Pilot Curriculum for Teaching Residents Single Incision Laparoscopic Surgery (SILS)

Matthew Zapf, BA, Nancy Schindler, MD, Jose Velasco, MD, Vivek Prachand, MD, Michael Ujiki, MD

NorthShore University HealthSystem, University of Chicago Pritzker School of Medicine

INTRODUCTION – Single-incision laparoscopic surgery (SILS) has become a popular modality, however curricula to educate residents in this technique is lacking. We developed a step-wise curriculum to teach senior level surgical residents single-incision laparoscopic surgery.

METHODS AND PROCEDURES – Senior residents participated in a four-tiered SILS curriculum. Baseline demographic information i.e. experience with laparoscopy was collected. Residents completed a baseline fundamentals of laparoscopic skills test. Stage 1 was a computer based didactic module and quiz requiring a passing score to move to the next stage. Stage 2 included a box-training component where five skills (peg transfer, cutting, ligation, and extracorporeal and intracorporeal suturing) were practiced and exit testing was performed. Stage 3 consisted of a porcine lab during which residents performed either a single-incision cholecystectomy or appendectomy. Participants were assessed with a modification of a validated global operative assessment tool scoring depth perception, bimanual dexterity, efficiency, tissue handling, and autonomy, as well as a procedural check-list. The final stage involved assessment of the residents in the operating room performing a single-incision cholecystectomy on a real patient using the same operative assessment instrument. Residents were encouraged to practice between stages either in the skills lab or on a home box trainer provided to them.

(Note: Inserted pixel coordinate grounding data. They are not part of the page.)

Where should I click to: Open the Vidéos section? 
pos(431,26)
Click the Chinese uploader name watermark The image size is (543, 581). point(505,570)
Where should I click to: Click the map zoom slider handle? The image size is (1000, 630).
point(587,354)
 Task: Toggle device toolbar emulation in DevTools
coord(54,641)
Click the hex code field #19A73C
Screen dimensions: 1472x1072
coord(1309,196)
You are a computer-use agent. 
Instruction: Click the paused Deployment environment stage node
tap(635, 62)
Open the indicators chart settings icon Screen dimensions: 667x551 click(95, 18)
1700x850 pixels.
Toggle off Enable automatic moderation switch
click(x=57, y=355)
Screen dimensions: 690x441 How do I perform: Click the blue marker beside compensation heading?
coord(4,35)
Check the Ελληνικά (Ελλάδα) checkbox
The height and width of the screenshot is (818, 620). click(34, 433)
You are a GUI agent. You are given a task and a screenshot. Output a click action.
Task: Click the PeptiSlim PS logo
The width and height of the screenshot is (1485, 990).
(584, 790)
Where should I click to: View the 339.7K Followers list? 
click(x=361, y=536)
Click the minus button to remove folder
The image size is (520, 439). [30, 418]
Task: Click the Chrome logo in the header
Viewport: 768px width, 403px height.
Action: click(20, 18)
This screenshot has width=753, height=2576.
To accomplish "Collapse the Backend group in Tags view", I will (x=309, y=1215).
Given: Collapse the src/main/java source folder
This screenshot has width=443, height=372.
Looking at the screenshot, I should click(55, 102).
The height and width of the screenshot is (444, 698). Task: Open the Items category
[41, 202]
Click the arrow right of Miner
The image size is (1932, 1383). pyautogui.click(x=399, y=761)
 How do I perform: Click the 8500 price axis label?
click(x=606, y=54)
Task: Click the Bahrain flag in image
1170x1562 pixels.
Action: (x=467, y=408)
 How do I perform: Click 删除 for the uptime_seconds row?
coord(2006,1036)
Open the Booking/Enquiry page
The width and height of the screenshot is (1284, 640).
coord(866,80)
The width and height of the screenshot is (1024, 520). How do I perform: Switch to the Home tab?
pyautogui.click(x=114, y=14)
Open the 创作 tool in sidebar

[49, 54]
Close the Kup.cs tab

RESULTS – Twenty-two surgical residents [PGY3-5] participated in the curriculum. Subjects reported that the stage 1 didactic module provided a solid basic knowledge of SILS. Pre- and post-test scores confirmed knowledge gains after the stage 1 tutorial. Mean scores increased from 38 ± 13 to 92 ± 5 (P<0.01). Fifty-nine percent achieved passing scores on the box-trainer component; however, this did not predict performance on the porcine model 37.5 ± 6.8 v 31.2 ± 6.6 (P>0.05). Five subjects have performed single-incision cholecystectomy in the operating room to date. Three of five were able to complete the procedure under supervision, but without faculty intervention, while the remaining two were able to complete the procedure with moderate guidance. Residents reported that the porcine lab provided an excellent opportunity to improve their SILS skills, but were neutral about the box trainer module.

CONCLUSIONS – Each of the five residents completing all four stages of this SILS curriculum were able to successfully perform a supervised SILS cholecystectomy in a live patient with zero to moderate faculty guidance. A step-wise curriculum to teach SILS appears to translate into successful performance in the operating room.